3.2. Identification of RNAs Associated with Genomic Instability in Patients with Lung Adenocarcinoma

Based on the number of mutations carried by lung adenocarcinoma patients, the 25% of patients with the most and fewest mutations were defined as the GU group and the GS group, respectively, and the differentially expressed RNAs in the two types of samples were identified (Figure 2a,b). There was a statistically significant difference in the number of somatic mutations between the GU group and the GS group, and the GU-like group tended to carry more mutant genes (p < 0.001) (Figure 2c).
The data of lung adenocarcinoma patients from the TCGA were divided into a training group, a testing group, and the whole group. The prognostic genes in patients with lung adenocarcinoma were identified based on univariate Cox proportional hazards regression. The patients were divided into high- and low-risk groups, and the candidate genes were analyzed by multivariate Cox proportional hazards regression analysis. The Kaplan–Meier curves showed that there were statistically significant differences between the high-risk group and the low-risk group (p < 0.05) (Figure 2d–f). In addition, an ROC curve was used to analyze the prediction and accuracy of the three survival prognostic models constructed in this study. The ROC curve results showed that all three datasets had good predictive ability for the survival time of lung adenocarcinoma patients (AUC1 = 0.723; AUC2 = 0.677; AUC3 = 0.750) (Figure 2g–i).

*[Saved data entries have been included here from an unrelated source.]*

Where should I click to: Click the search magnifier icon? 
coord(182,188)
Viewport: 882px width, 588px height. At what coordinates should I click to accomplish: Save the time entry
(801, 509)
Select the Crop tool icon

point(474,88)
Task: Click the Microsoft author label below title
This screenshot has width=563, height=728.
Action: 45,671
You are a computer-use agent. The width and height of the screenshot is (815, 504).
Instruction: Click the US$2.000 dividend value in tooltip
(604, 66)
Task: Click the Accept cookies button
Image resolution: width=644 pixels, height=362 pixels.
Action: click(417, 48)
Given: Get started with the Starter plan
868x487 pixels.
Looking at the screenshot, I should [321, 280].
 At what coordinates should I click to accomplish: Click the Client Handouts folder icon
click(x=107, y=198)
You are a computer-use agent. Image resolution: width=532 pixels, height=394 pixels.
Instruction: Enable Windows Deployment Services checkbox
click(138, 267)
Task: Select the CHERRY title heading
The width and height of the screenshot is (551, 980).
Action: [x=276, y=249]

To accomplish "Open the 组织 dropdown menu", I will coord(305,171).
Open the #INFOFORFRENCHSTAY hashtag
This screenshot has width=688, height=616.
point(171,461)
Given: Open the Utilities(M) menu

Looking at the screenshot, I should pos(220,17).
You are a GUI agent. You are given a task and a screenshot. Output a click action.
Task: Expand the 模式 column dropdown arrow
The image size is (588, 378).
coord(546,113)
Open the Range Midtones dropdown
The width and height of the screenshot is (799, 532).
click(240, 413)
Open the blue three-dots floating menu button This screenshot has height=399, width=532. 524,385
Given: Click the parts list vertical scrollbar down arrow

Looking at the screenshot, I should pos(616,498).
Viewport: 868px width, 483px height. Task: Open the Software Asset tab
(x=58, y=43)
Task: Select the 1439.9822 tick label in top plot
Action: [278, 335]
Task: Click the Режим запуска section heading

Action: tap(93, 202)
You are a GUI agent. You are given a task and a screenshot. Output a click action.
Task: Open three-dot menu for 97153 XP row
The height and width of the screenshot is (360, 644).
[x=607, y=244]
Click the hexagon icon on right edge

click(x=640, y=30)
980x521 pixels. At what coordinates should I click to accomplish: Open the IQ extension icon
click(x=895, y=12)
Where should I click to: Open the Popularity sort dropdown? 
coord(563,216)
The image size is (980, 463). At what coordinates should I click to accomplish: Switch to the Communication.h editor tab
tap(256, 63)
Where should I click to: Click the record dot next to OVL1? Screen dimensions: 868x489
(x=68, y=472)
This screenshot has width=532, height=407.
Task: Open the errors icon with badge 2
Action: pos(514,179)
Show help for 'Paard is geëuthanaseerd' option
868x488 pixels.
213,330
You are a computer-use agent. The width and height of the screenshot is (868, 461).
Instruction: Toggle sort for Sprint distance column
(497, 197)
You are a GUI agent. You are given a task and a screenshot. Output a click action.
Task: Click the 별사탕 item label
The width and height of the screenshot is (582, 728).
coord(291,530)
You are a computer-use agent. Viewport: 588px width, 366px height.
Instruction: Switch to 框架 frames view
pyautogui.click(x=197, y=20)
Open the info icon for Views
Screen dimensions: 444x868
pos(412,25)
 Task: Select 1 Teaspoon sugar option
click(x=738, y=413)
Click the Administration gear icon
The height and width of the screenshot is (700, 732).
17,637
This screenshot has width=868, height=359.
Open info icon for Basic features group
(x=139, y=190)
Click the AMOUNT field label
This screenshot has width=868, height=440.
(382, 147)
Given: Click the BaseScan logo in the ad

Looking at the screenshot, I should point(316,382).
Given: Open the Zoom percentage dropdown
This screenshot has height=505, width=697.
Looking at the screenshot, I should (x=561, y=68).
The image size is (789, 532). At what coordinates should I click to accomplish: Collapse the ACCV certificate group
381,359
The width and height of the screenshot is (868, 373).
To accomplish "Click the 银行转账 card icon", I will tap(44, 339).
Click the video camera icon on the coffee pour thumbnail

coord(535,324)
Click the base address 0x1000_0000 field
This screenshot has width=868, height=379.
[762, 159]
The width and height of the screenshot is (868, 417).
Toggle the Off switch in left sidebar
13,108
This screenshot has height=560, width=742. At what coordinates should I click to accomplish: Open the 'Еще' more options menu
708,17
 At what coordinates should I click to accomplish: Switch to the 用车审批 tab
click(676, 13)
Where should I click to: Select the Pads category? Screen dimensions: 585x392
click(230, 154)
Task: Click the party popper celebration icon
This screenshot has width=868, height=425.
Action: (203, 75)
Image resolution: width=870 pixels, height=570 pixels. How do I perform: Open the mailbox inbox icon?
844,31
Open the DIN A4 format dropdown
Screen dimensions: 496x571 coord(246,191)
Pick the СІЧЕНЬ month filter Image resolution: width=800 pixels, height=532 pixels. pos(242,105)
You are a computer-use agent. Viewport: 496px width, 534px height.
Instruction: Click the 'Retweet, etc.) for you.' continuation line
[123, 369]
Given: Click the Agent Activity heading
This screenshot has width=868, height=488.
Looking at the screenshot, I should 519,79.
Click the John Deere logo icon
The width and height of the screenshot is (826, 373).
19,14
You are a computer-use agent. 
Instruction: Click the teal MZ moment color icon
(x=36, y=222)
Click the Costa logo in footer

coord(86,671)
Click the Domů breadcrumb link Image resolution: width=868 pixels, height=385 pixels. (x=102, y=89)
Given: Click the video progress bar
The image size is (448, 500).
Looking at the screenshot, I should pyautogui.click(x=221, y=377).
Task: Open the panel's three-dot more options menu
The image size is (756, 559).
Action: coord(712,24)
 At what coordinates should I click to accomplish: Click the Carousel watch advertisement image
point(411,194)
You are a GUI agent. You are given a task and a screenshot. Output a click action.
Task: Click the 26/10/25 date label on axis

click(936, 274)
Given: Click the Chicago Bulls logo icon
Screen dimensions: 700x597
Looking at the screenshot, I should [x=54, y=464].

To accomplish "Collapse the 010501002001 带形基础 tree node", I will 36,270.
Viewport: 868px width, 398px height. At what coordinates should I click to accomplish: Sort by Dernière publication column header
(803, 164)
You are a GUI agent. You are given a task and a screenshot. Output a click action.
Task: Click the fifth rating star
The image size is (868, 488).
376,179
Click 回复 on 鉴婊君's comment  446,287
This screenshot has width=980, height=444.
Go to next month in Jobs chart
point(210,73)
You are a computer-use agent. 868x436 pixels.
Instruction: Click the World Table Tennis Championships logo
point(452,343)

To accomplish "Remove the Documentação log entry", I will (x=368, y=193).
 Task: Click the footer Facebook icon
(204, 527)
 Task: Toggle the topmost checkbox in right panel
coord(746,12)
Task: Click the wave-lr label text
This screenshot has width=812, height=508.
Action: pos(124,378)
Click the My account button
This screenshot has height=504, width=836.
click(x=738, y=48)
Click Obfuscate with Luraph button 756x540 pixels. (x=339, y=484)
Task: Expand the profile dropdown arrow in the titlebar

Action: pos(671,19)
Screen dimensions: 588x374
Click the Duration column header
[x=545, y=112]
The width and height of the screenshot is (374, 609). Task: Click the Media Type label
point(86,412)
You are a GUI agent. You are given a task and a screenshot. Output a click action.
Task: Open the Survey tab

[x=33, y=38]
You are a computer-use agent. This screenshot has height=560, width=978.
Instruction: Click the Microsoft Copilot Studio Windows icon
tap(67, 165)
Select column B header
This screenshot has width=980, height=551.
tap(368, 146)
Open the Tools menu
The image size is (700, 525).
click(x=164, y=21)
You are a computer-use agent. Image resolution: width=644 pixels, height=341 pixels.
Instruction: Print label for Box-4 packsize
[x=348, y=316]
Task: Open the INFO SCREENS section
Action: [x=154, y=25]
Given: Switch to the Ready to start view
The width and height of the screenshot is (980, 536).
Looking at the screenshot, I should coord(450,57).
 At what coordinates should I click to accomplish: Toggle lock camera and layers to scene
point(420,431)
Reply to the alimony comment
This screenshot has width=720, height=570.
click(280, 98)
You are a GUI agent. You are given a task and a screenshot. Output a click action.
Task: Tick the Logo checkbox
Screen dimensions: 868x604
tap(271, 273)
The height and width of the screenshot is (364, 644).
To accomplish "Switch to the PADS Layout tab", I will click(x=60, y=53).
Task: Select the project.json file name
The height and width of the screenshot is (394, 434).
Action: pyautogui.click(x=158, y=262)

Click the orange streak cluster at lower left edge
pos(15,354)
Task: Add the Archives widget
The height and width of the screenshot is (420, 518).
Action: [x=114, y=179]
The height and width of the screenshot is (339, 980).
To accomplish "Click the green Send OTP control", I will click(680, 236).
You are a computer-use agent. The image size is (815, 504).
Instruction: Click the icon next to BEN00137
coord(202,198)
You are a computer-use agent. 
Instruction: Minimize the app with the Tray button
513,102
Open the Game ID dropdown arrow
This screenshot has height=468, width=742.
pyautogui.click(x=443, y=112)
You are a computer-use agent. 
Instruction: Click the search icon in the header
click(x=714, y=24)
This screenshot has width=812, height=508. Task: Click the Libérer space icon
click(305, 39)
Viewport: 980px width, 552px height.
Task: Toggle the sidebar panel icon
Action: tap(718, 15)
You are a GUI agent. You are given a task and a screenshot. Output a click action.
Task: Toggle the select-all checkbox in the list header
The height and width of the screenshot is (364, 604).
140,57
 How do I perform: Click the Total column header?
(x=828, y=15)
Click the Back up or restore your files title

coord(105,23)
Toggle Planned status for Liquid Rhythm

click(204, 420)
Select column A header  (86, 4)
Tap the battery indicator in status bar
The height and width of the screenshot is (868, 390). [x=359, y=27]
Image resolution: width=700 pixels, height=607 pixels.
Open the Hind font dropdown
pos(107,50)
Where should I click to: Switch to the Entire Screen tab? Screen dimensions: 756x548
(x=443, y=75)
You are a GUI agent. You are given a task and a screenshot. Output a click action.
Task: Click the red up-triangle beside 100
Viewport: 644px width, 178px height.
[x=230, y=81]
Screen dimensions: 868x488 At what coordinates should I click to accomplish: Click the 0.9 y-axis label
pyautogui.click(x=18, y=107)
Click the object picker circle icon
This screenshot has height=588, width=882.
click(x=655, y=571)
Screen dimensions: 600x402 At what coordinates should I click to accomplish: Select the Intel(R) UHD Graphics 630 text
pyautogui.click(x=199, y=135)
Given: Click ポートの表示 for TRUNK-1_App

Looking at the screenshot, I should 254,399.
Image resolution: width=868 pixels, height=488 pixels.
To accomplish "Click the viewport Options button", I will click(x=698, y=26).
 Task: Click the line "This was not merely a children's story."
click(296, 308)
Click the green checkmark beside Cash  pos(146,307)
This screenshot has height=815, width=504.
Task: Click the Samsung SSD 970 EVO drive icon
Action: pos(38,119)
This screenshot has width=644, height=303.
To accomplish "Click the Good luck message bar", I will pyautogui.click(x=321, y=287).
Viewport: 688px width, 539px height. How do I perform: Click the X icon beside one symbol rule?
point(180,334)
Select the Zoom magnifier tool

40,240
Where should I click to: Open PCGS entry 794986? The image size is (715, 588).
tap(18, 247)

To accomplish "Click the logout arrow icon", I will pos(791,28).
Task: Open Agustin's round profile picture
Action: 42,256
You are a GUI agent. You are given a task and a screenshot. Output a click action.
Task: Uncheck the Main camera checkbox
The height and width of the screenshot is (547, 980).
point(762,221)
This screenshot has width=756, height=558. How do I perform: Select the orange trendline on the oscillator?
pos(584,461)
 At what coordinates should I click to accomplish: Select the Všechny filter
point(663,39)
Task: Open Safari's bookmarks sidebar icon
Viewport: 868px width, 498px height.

3.3. Validation of the Prognostic Model with an Internal Dataset

The validation of the prognosis model of lung adenocarcinoma is mainly divided into two parts: One is the validation of the training group, and the other is the validation of the test group. The “Pheatmap” package in R software was used to organize the downloaded TCGA data and GEO data, calculate the risk coefficient of lung adenocarcinoma patients, calculate the distribution matrix of surviving and dead patients, analyze the differential expression of mutant genes in the prognostic heatmap related to immune infiltration, and successfully construct the prognosis model of lung adenocarcinoma. From left to right, we found that, with an increase in the mutation rate of mutated genes, the prognostic risk coefficient of lung adenocarcinoma patients also increased, and deaths were concentrated in the high-risk population area on the right, suggesting that the high mutation rate of prognosis-associated unstable genes may be associated with the high prognostic risk and mortality of lung cancer (Figure 3).

3.4. Analysis of RBM10 in Lung Adenocarcinoma Independent of Other Clinical Features

The clinical data of 572 patients included in the TCGA database (including gender, age, the clinical stage of the tumor, and whether there was distant metastasis) were divided into high- and low-risk groups according to the expression level of RBM10, and the independent predictive efficacy was evaluated. The survival curve results showed that there were statistically significant differences in the risk of some clinical factors in patients with RBM10 (+) lung adenocarcinoma, including age (p < 0.001), gender (female, p < 0.001; male, p = 0.042), M0 (p < 0.001), N1–3 (p = 0.001), stage I–II (p = 0.050), stage III–IV (p < 0.001), T1–2 (p = 0.002), and T3–4(p = 0.020) (Figure 4I–VI).
Survival curve analysis was performed on the clinical group data of lung adenocarcinoma patients with GS and GU classification of RBM10 and wild-type mutations. The results showed that there were still statistically significant differences among the four types of mutations (p = 0.044). A nomogram model of related RBM10 was constructed and showed that it can inhibit the occurrence and development of lung adenocarcinoma (Figure 4a,b).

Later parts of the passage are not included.